8-OHdG: Entity of the Month

DNA Origami by Alex BatemanChemical Entities of Biological Interest (ChEBI) release 67 is now available, containing 548,850 total entities, of which 20,565 are annotated entities and 720 were submitted via the ChEBI submission tool. New in this release, the ChEBI ontology is now available in the Web Ontology Language (OWL), which is part of an ongoing research project to automate the classification of small molecules in ChEBI. If you’re using this data, we’d like to hear from you! This month’s entity of the month is 8-OHdG. Text below reproduced from ChEBI website:

8-Hydroxy-2′-deoxyguanosine (8-OHdG, ChEBI:40304) is an important molecule in oxidative stress used as a biomarker of many processes involving reactive oxygen species. Also known as 8-oxo-dG (this abbreviation derived from its tautomeric name 8-oxo-7,8-dihydro-2′-deoxyguanosine) and as HMDB03333 in the Human Metabolome Database [1], it has been used especially as a sensitive marker of the DNA damage caused by hydroxyl radical attack at C-8 of guanine. This damage, if left unrepaired, has been proposed to contribute to mutagenicity and cancer promotion [2]. This use of 8-OHdG as a biomarker for DNA damage extends over a wide range of scenarios [3,4,5,6], because it is one of the major products of DNA oxidation.

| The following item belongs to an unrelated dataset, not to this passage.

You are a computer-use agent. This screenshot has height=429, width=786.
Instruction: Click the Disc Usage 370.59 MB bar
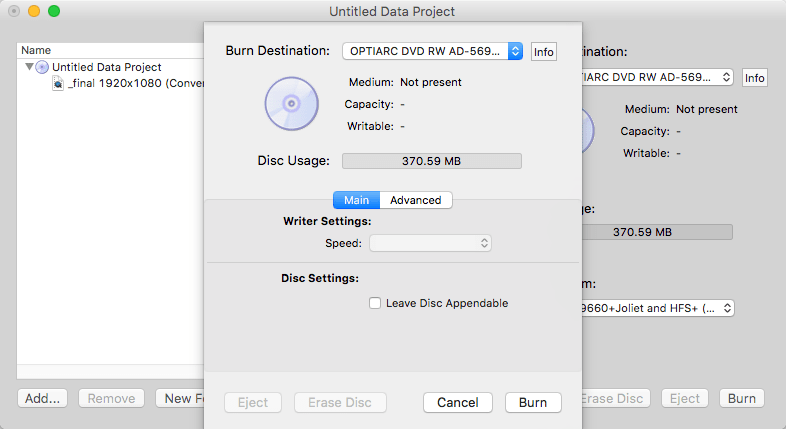(x=432, y=161)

More recent work by Junko Fujihara and his colleagues at Shimane University in Japan has demonstrated how 8-OHdG can be used as a possible marker for arsenic poisoning, since antiquity a method of dispatch frequent in homicide and suicide cases [7]. Fujihara’s study however focuses principally on the use of arsenic in medicine, and specifically in demonstrating a relationship between concentrations of 8-OHdG and various arsenic compounds in the urine of a patient with acute promyelocytic leukaemia being treated with arsenic trioxide. Their conclusions that 8-OHdG in urine can be used therapeutically as a key biomarker for arsenic compounds may also find application in the diagnosis of arsenic poisoning when arising from the consumption of seafood such as fish, shrimp, oysters and seaweeds, organisms known to contain appreciable amounts of arsenic compounds.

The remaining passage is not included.